Uitdagingen voor de toekomst zijn er ook nog volop. Neem de mondiale voetafdruk. Redeker: ‘Dat blijft een hoofdpijndossier. Hoe kunnen we op een goede manier meten wat de rol van Nederland daarin is? Maar er zijn meer onderwerpen die meespelen, er komt een behoorlijke discussie op gang over internationale financiële instellingen en de klimaatproblematiek. Ook daarbij is het de vraag: hoe moeten we daar nu beleid aan gaan geven? Dat soort discussies zullen we blijven voeren.’

Rebergen: ‘Eigenlijk wil je alles toetsen wat impact op ontwikkelingslanden heeft, maar hoe doe je dat? Soms is het echt een worsteling – en je moet ervoor zorgen dat het geen kwestie van afvinken is.’

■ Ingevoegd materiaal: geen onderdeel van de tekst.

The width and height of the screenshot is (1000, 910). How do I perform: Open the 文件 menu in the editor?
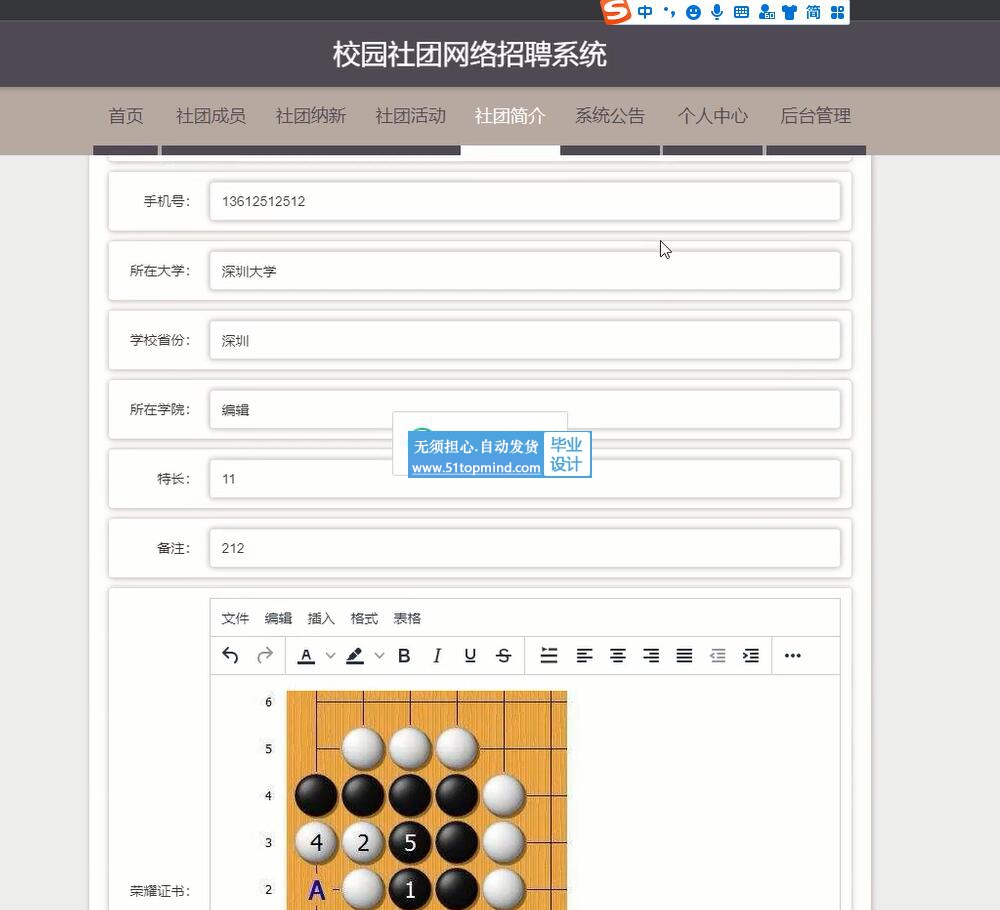(x=235, y=619)
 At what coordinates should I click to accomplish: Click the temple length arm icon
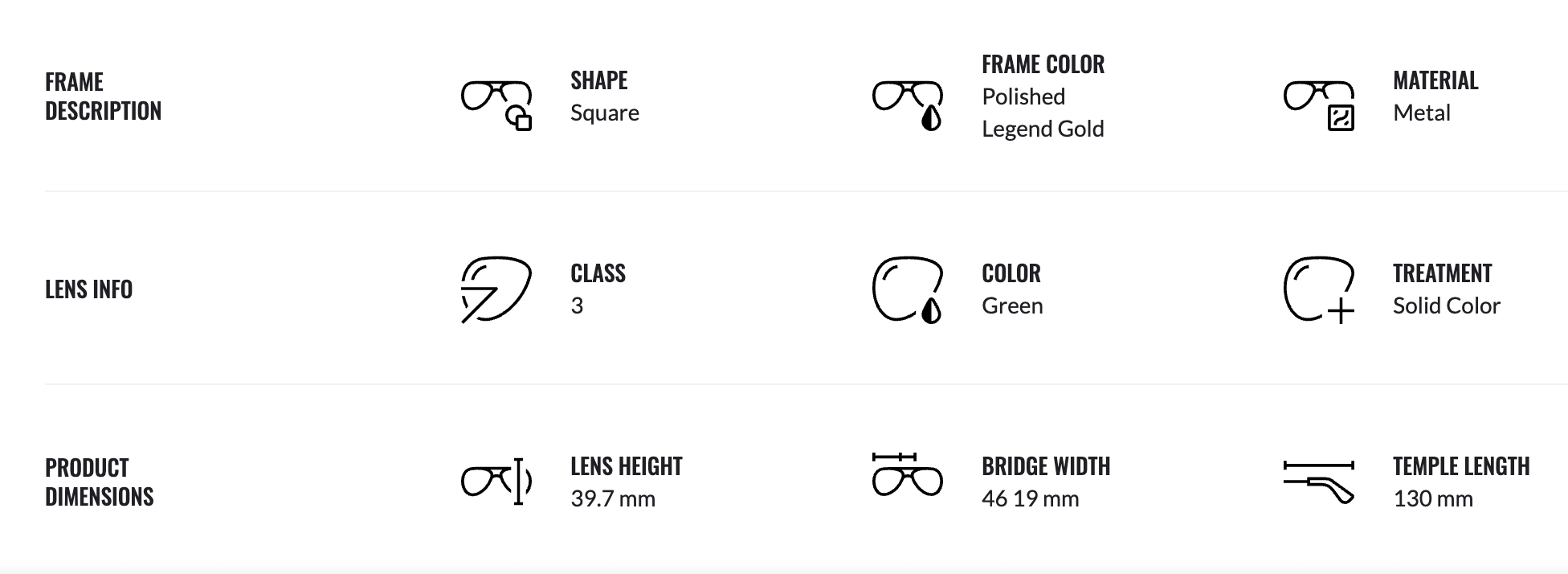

Maar, bovenal: krijg andere landen mee om hetzelfde te doen, want dan pas kan beleidscoherentie een vlucht nemen. ‘Ik hoop oprecht dat via de Oeso andere landen van ons Actieplan kunnen leren,’ zegt Van der Heijden, ‘dat het werkt en dat het verandering teweeg kan brengen. Ik denk dat het kan en dat we goed op weg zijn. Beleidscoherentie is van een boemeltreintje in een intercity aan het veranderen.’

Kamerleden in debat

Terwijl ‘achter de schermen’ beleidscoherentie alsmaar belangrijker wordt, proberen Tweede Kamerleden ook ervóór naar goede samenwerking op verschillende beleidsterreinen te zoeken. Om te zien op welke vlakken het een stap verder kan worden gebracht, gaan ze in koppels met elkaar in gesprek over handel en voedsel en circulaire economie.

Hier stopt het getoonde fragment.